5. Tallinn – Digitalisierung

Bei der Planung meiner Tour-Termine war natürlich auch immer die eventuelle Sprachbarriere ein Thema. Bei Ausschussreisen in Nachbarländer ist dies für uns Abgeordnete jeweils bequem durch das Protokoll oder Ausschussreferat organisiert. Entweder sprechen unsere Gesprächspartner*innen deutsch oder es ist für das Dolmetschen gesorgt. Bei meiner Baltic Sea Tour musste ich auf diesen Komfort verzichten und davon ausgehen, dass die Termine auf Englisch stattfinden. Ich sah darin kein nennenswertes Problem da mein Englisch für Alltagssituationen bislang völlig ausreichend war.

Die ersten Termine waren allerdings doch nicht ganz unproblematisch. Sich bei einem fachspezifischen Thema zwei Stunden auf den Inhalt zu konzentrieren ist eben doch anstrengender als der übliche Smalltalk – auch wenn es von Mal zu Mal besser lief.
Beim fünften Termin erwartete mich dann eine angenehme Überraschung: Entgegen der ursprünglichen Planung war mein Gesprächspartner ein Deutscher. Und damit nicht genug – Tobias Koch hatte, bevor er eine Estin heiratetet und nach Tallinn zog, einige Zeit in Potsdam gelebt. So klein ist die Welt.

Wir waren verabredet im Showroom von Enterprise Estonia, der estnischen Wirtschaftsförderung. Dieser wurde 2009 eingerichtet um der stetig wachsenden Interessentenschar die Möglichkeit zu geben, sich darüber zu informieren, wie es Estland in wenigen Jahren zu einem Vorzeigebeispiel in Sachen Digitalisierung gebracht hat. Und das Interesse ist enorm. Über 650 Delegationen von überall in der Welt nahmen im vergangenen Jahr das Angebot wahr.

Von überall? Leider nicht: Während sich von Hamburg bis Baden-Württemberg bereits auch diverse deutsche Einträge im Gästebuch fanden, war ich offenbar der erste Besucher aus Brandenburg der sich dafür interessierte, was wir beim Thema Digitalisierung von unseren baltischen Nachbarn lernen können. Und davon gibt es einiges.
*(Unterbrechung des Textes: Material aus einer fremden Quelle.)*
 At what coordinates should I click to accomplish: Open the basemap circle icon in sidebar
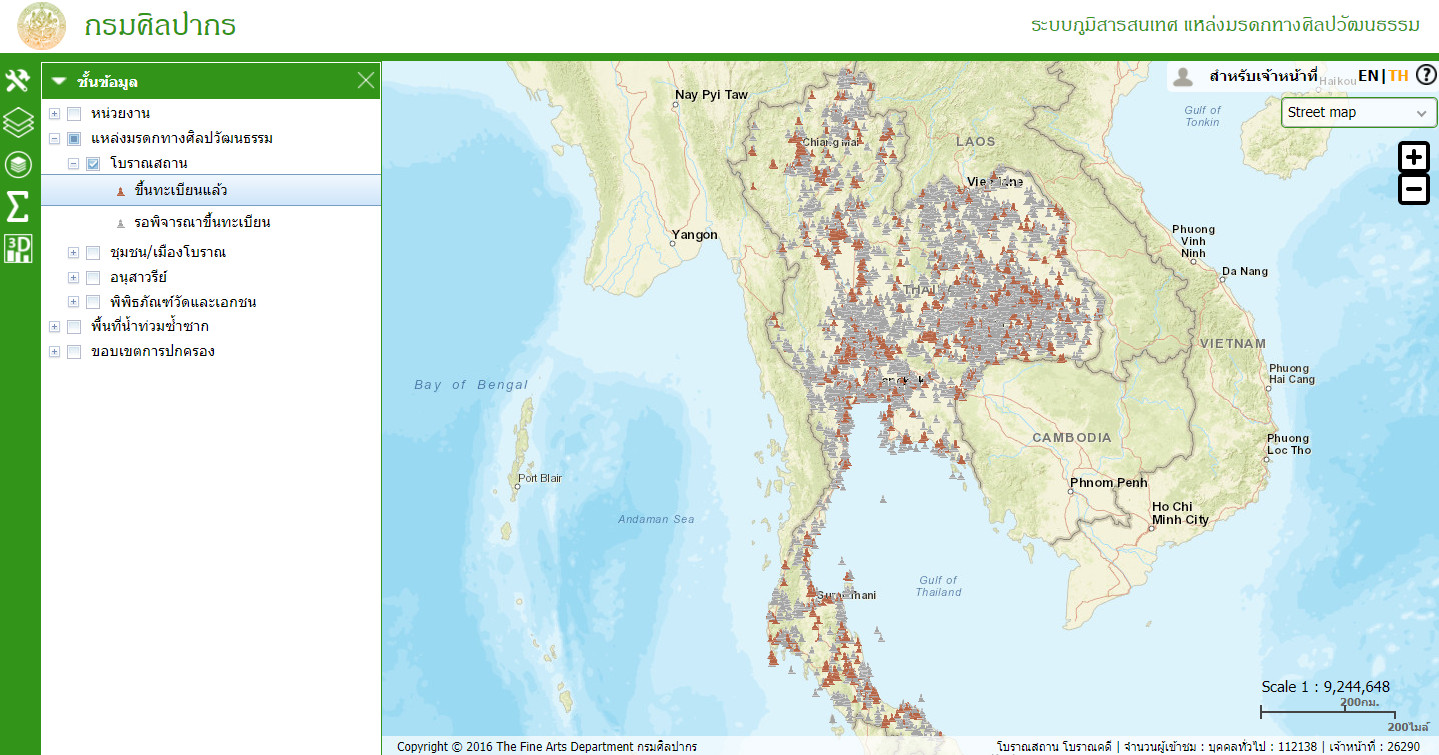pyautogui.click(x=18, y=165)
Die Esten hatten sehr früh erkannt, dass es eines Wettbewerbsvorteils bedurfte um nach dem Zusammenbruch der Sowjetunion – und dem damit verbundenen Wegfall eines großen Absatzmarktes – auf einem globalisierten Markt bestehen zu können. Estland wollte trotz begrenzter Ressourcen auf Augenhöhe mitspielen. Schnell wurde der Aufbau einer gut funktionierenden IT-Infrastruktur als probates Instrument hierfür identifiziert. Dabei war die Ausgangslage mehr als schlecht, so waren beispielsweise fast keine Telefonanschlüsse vorhanden. Dieser Nachteil wandelte sich allerdings insofern zum Vorteil da er den nötigen Handlungsdruck mit sich brachte, schnellstmöglich funktionierende Leitungs- und Mobilfunk-Infrastruktur aufzubauen. Innerhalb kurzer Zeit entstand so eines der modernsten IT-Netze Europas. Zunächst brachte man Unternehmen, Universitäten, Schulen und Bibliotheken ins Internet. Inzwischen verfügen 88% der Haushalte über Glasfaseranschlüsse.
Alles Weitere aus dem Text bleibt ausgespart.